Structured analytics quick reference guide

This guide provides step-by-step instructions for creating and administering structured analytics. In particular, it discusses how to take advantage of running multiple structured analytics sets on the email threading and textual near duplicate operations. The main sections are as follows:

  1. Creating a structured analytics set

  2. Running and re-running a structured analytics set

  3. Using the Copy to Legacy Fields button

This quick reference guide does not explain the operations themselves, but focuses on the administration of the structured analytics features.

For more detailed instructions, see the Analytics section of the documentation site.

Creating a Structured Analytics Set

Create your structured analytics set as follows:

  1. From the Indexing & Analytics tab, select the Structured Analytics Set subtab, and then click New Structured Analytics Set.

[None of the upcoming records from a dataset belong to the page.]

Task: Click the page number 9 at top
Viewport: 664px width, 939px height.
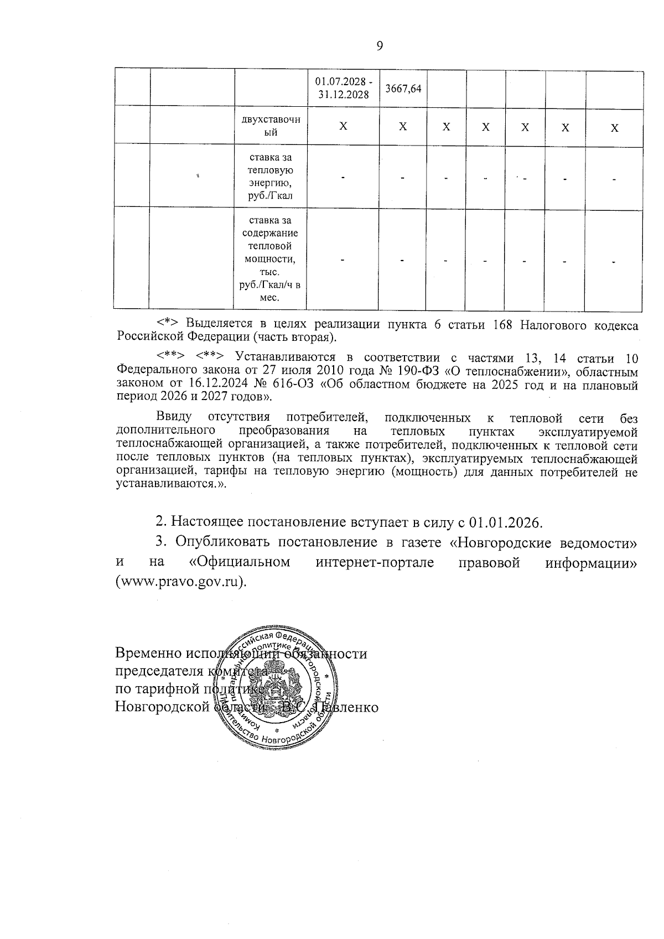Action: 380,46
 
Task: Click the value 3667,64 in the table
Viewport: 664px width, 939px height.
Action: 403,89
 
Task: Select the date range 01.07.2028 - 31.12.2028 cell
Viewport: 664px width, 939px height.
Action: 344,88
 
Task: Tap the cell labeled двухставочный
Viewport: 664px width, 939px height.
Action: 271,126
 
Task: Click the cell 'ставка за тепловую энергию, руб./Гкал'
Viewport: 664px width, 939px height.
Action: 271,176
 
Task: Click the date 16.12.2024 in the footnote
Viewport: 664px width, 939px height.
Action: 210,383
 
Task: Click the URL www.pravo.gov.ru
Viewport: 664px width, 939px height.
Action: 178,583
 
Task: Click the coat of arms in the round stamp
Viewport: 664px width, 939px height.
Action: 280,686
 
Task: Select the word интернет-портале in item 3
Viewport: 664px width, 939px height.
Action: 375,562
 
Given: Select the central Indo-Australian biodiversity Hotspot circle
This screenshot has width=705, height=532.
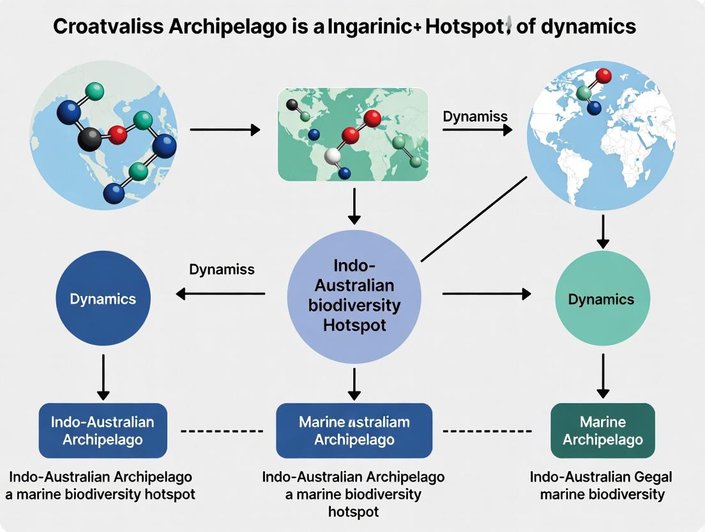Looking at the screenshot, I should click(354, 296).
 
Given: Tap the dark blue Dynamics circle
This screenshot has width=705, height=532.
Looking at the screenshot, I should click(103, 299).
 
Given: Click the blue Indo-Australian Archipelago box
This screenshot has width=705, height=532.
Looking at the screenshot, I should click(103, 430).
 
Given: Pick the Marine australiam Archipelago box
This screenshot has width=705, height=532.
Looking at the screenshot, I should click(354, 430).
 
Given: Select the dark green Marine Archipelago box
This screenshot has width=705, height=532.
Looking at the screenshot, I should click(602, 430).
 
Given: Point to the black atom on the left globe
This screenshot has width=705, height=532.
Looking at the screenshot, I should click(90, 139).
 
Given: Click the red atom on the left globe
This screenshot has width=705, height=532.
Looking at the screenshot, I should click(118, 134).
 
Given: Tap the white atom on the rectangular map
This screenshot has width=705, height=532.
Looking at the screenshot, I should click(333, 155).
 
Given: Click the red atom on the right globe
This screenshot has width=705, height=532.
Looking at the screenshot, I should click(603, 76).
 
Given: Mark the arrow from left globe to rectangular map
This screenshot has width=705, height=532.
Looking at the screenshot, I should click(225, 130).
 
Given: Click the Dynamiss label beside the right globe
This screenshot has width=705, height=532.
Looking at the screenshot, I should click(475, 116).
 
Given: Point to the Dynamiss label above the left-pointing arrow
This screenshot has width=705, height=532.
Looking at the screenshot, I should click(222, 269).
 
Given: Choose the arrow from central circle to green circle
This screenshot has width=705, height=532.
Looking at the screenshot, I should click(486, 293).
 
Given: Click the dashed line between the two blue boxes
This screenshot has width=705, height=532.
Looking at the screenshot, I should click(222, 431).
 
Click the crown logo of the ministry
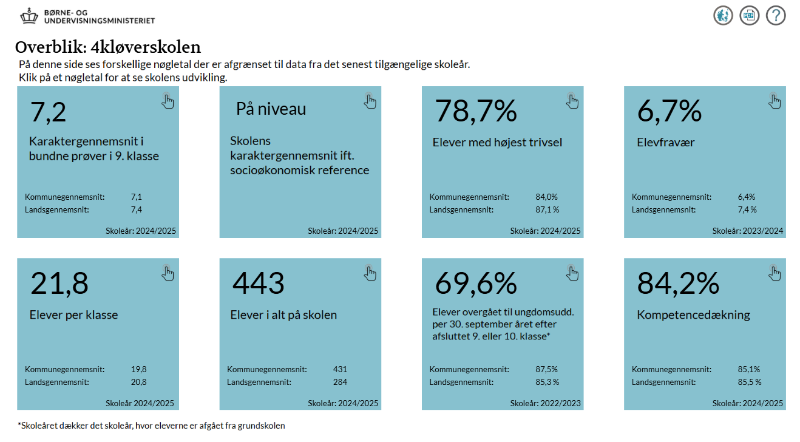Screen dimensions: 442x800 coord(29,16)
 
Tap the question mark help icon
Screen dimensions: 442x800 coord(776,15)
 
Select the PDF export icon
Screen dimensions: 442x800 coord(750,15)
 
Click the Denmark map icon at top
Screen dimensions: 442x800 coord(723,15)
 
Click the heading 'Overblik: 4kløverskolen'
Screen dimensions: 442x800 coord(108,47)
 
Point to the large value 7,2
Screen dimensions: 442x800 coord(49,112)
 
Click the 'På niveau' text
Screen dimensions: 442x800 coord(271,109)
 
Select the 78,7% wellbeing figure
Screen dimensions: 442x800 coord(476,111)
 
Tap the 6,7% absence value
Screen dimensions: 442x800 coord(669,111)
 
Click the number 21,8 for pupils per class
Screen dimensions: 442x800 coord(59,284)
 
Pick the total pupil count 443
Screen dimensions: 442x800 coord(259,284)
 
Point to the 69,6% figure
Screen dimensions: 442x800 coord(476,284)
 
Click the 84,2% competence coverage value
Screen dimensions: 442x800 coord(678,284)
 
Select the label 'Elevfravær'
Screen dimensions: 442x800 coord(666,143)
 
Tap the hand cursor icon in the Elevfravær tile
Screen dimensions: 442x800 coord(775,101)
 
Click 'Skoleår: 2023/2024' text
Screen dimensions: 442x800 coord(748,231)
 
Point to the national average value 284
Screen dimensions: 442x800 coord(340,382)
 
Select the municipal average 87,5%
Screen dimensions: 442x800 coord(546,369)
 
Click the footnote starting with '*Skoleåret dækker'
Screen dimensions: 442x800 coord(151,426)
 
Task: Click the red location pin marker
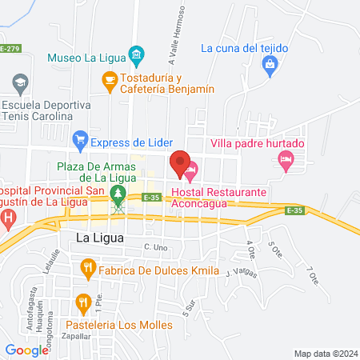pos(179,163)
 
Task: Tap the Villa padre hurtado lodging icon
pos(286,161)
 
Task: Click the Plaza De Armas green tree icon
pos(118,193)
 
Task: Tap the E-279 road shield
pos(10,50)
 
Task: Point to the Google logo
pos(26,350)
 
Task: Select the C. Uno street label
pos(155,247)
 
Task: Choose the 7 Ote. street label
pos(314,276)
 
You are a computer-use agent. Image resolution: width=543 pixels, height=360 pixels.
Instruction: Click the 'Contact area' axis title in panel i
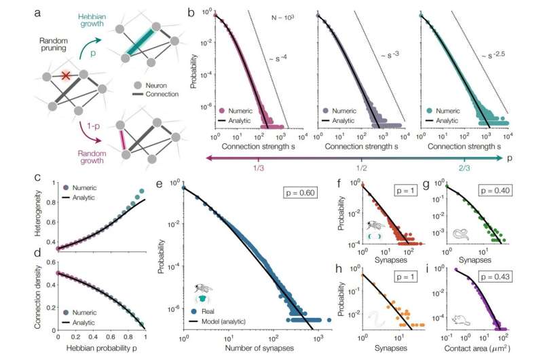pyautogui.click(x=484, y=349)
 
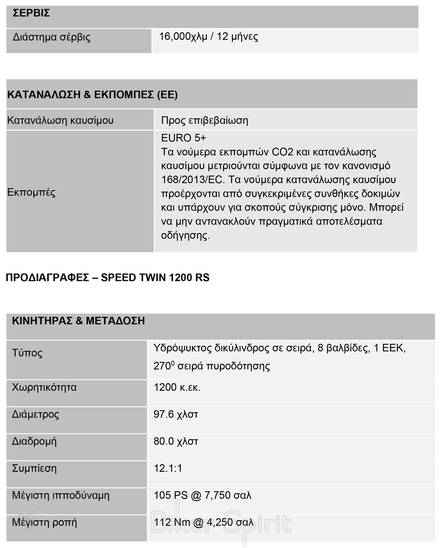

  2. Give your set a name, and then specify a set prefix.
    The set prefix is a required field regardless of which operations you select, but is only used for email threading and textual near duplicate identification. If you are using threading or near dupes and will use the resultant fields in saved searches, views, etc., we recommend using a short prefix such as “S1”. This allows you to fit more fields across the top of the screen. If you are not using the fields frequently in saved searches or views, a more descriptive prefix such as “TestUsingEmailHeaders” might be more convenient.

  3. Select one or more operations that you want to run. Take note of the following considerations:

    • We always recommend that you run repeated content identification on a random sample of your data for sets larger than 100,000 documents. For this reason, it’s not common to run it together with other operations. For more information, see Sampling for repeated content on the documentation site.

    • If email threading and textual near duplicate identification are run together, only the non-emails are analyzed for near duplicates. To run near duplicate identification on emails, run it in a set that does not include email threading.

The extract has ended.